• _SOURCE PASSAGE_

═══

We don't have a chimney in our house, how do you get into our home?

Love, Marky

Mark,

First, stop calling yourself "Marky", that's why you're getting your
ass whipped at school. Second, you don't live in a house, you live in a low-rent apartment complex. Third, I get inside your pad just like the boogeyman
does, through your bedroom window. Sweet dreams!

Santa

arana
Dec 13, 2005, 5:58 PM
Wow Bekka, Santa's brutal. No wonder he skipped me so much. lol :tong:

m.in.heels&hose
Dec 13, 2005, 6:13 PM
Sheesh
Santa seems to be in a foul mood this year
i wonder if i upset him the year i asked for his list of naughty girls


m.in.heels&hose :cool:

Iowabiguy
Dec 13, 2005, 8:56 PM
I was hoping for some Christmas CHEER! After the first couple it just seemed horribly brutal. OK, maybe I need to lighten up but this just seemed over the top.

═══

• _RECORDS SHOWN_
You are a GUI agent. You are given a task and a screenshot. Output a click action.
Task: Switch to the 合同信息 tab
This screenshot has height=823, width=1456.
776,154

═══

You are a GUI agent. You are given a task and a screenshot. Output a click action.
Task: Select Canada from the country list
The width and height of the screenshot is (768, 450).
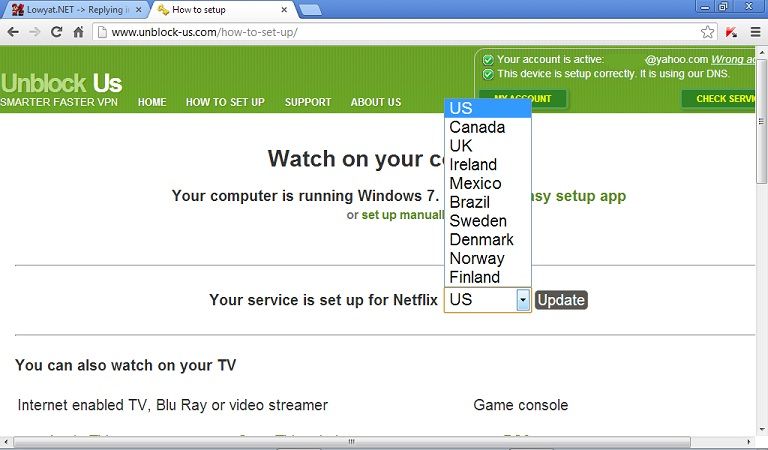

═══

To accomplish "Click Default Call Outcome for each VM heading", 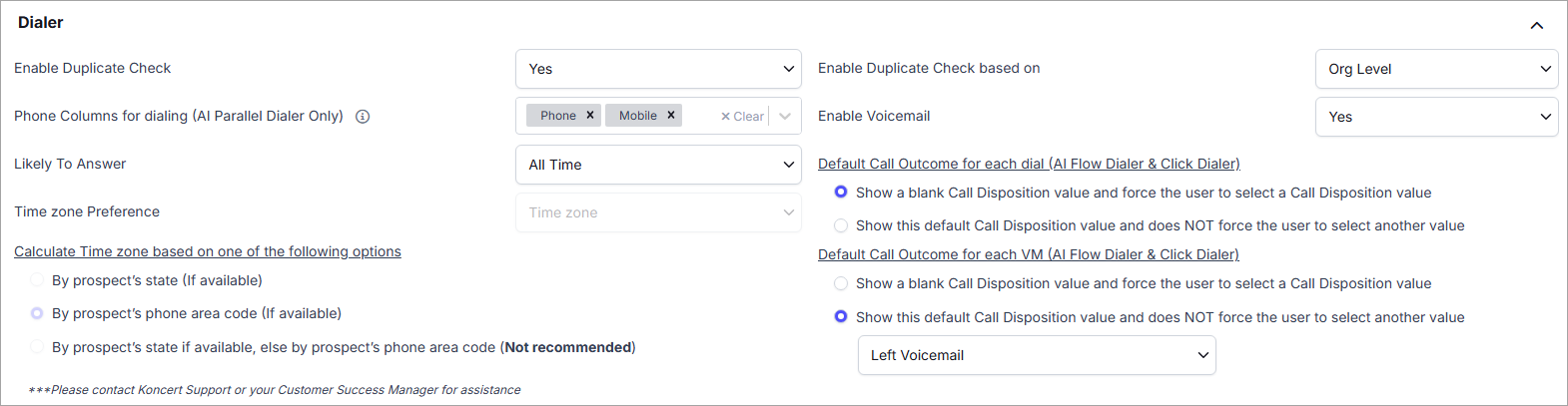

═══

• _TASKS FOR THIS EXERCISE_
• 1. Reproduce the part of the Santa forum thread between "Love, Marky" and "window. Sweet dreams!", inclusive.
• 2. In the Santa forum thread, what reason does Santa give for telling Mark to stop calling himself "Marky"?

• _RESULTS_
• 1.
Love, Marky

Mark,

First, stop calling yourself "Marky", that's why you're getting your
ass whipped at school. Second, you don't live in a house, you live in a low-rent apartment complex. Third, I get inside your pad just like the boogeyman
does, through your bedroom window. Sweet dreams!

• 2. Santa says that calling himself "Marky" is why Mark is getting beaten up at school.